Task item: Your answer must be only the lines below from the one containing "Where should I" through the one containing "Viewport: 1009px width, 496px height.", copied exactly, with the pictures left out.

[Stored records]
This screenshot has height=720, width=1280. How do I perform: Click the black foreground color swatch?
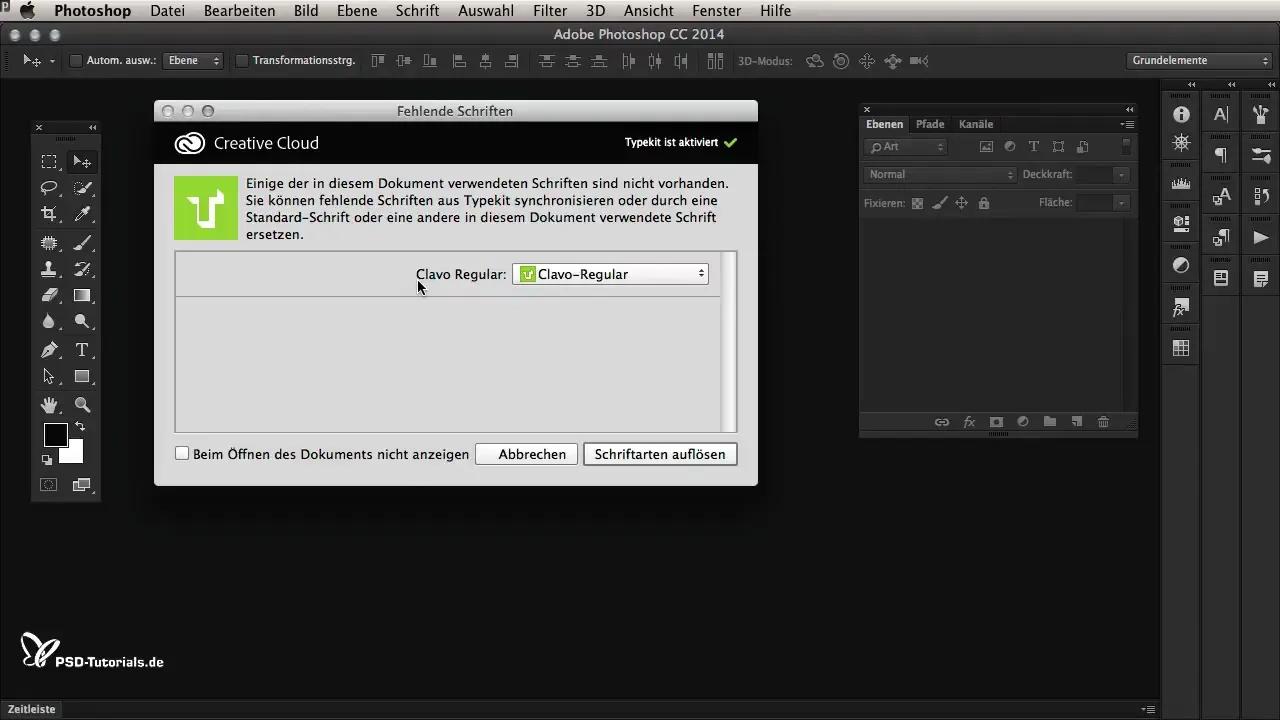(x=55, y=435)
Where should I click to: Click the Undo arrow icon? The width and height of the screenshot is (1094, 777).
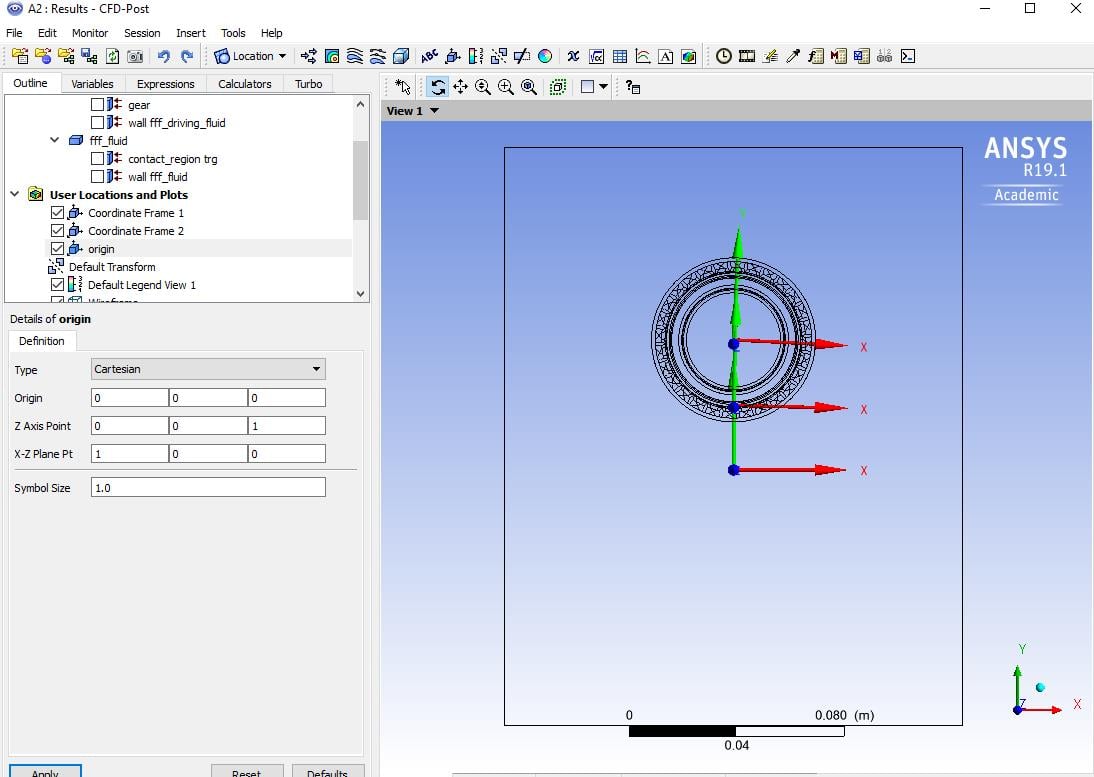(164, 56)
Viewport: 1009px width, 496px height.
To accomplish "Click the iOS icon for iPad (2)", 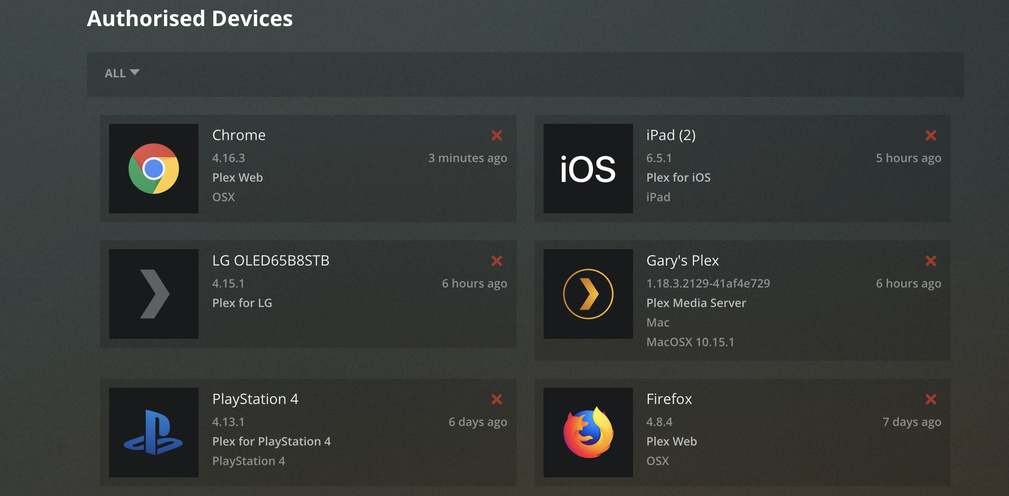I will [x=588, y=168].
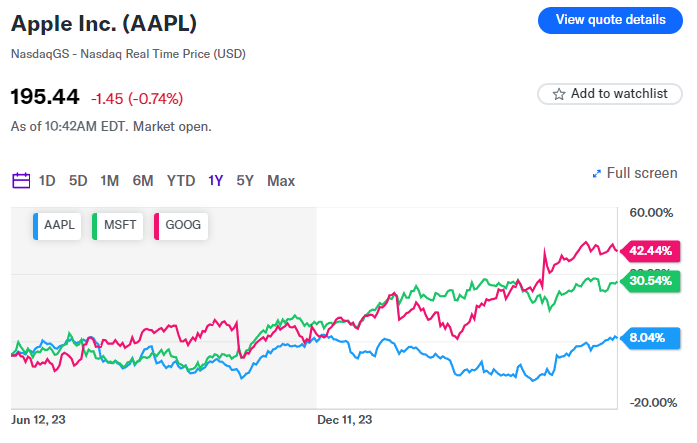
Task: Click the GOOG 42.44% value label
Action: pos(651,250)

Answer to this exercise:
Where should I click to: Click the Undo arrow icon? The width and height of the screenshot is (1094, 777).
(164, 56)
Viewport: 1009px width, 496px height.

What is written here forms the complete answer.